I didn’t mean to do it, and some people might find it exploitative or silly, but I took the title of my album and made it into a story.
Why did I do this?
Well, I really have only one reason: I like the title. I wanted to use it again. It made sense to flesh out the conceptual tale that ended up coming from–and stemming back into–the album the star & the seed. And after a while, it was tale that I wanted to commit to print–for safekeeping–like the memories I held inside that were showing up in pieces inside of it.
You see, many people that listen to the star & the seed might know that the first song is entitled etoile filante and while I don’t want to give too much of the story away (the “falling star” is just a part of the story, anyway), it was based upon my seeing a comet fall into the woods behind my parent’s house. I was probably eleven or twelve, but the memories have grown a little fuzzy and the aforementioned star a little less bright in my mind since then, and I have trouble remembering my exact age. I was kid, that’s all that matters. And that kid grew up. Now the kid is trying her hand at writing, like she did all those years ago. No unicorns in this one, though, and no Transformers or She-Ra or sparkly headbands. (If you do like Star Wars lunchboxes, though, I suggest that you check out Julica, located at the top of your page…yeah, right up there.) I know, I know…some of you might be disappointed because of that. I have to admit that I am as well, but it’s just not where the muse is going lately.

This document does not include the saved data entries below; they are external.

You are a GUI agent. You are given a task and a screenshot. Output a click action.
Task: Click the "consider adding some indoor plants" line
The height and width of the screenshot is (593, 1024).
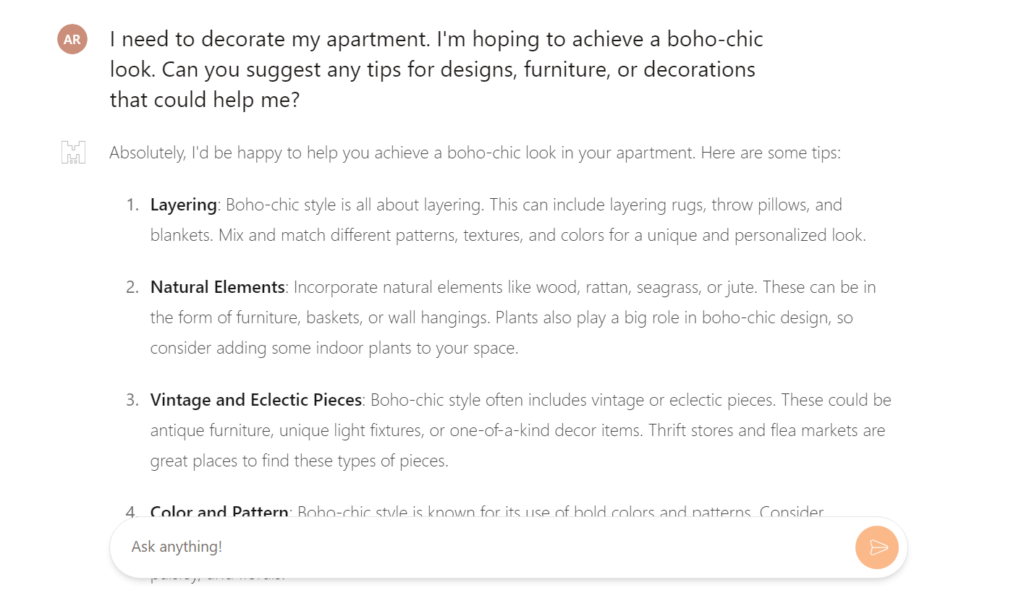334,349
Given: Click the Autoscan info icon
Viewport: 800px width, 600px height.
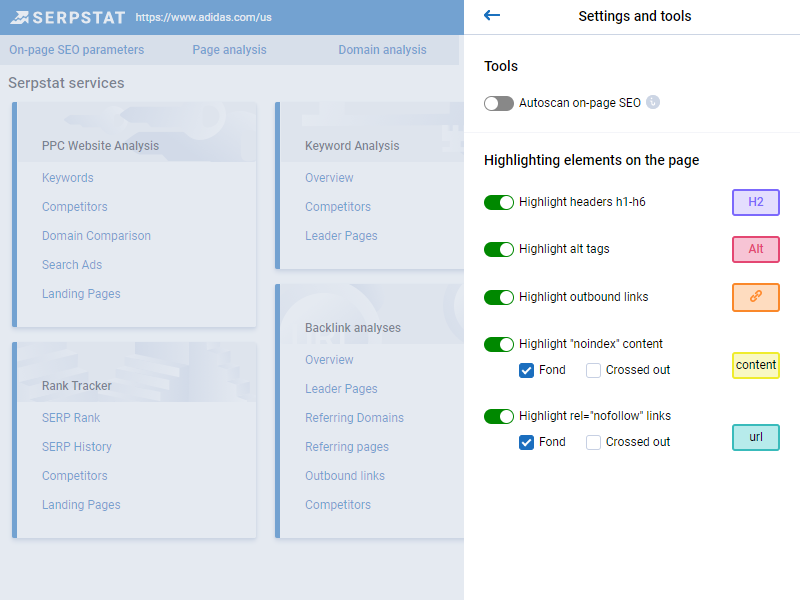Looking at the screenshot, I should click(653, 103).
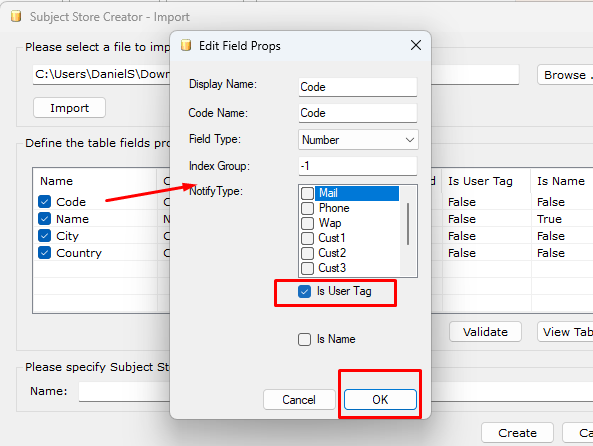This screenshot has width=593, height=446.
Task: Confirm the dialog with OK
Action: (380, 399)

There are other elements thrown in from my childhood, too, but those are more private, so allow me to be a bit vague. The character of storyteller Rudy Becker takes a little bit after my grandfathers and Dad, Peter Falk’s character in The Princess Bride, or even Kris Kringle and his various incarnations. Marli I always through was a cute name, and I knew many Marli’s in my life around the same time that I saw the falling star: little girls that had no control over some very dangerous and destructive situations at home. But not to worry, most of them are grown now and doing well with kids of their own. We all make it out somehow, no matter how bad things get. At least that’s what I like to believe and wish my hardest that those situations would never happen again at all to any child, anywhere.
Then there’s little Dorathea “Dora,” named after my grandmother, who reminds me a lot of myself and my friends and brothers growing up who always wanted an outdoor adventure, the freeing moments when we stood at the precipice, or at a small hole in the trees behind our house where we could step in and lose the outside world for a few hours. I’m sure that my parents weren’t thrilled, but they probably understood our need to be away from the world for a while, too. I’m sure that they would’ve wanted to join us, had they known. Luckily, we never ran into anything more dangerous than mud- and leaf-slides that made our clothes filthy (I actually wore white pants during one of our excursions and I don’t think that I was ever allowed to wear them again.) and rusted appliances (strange what people throw into the woods) that we never managed to get tetanus from, no matter how our parents worried.
And for the other characters, well, I suppose that you’ll just have to get to know them yourselves, and make of them what you will…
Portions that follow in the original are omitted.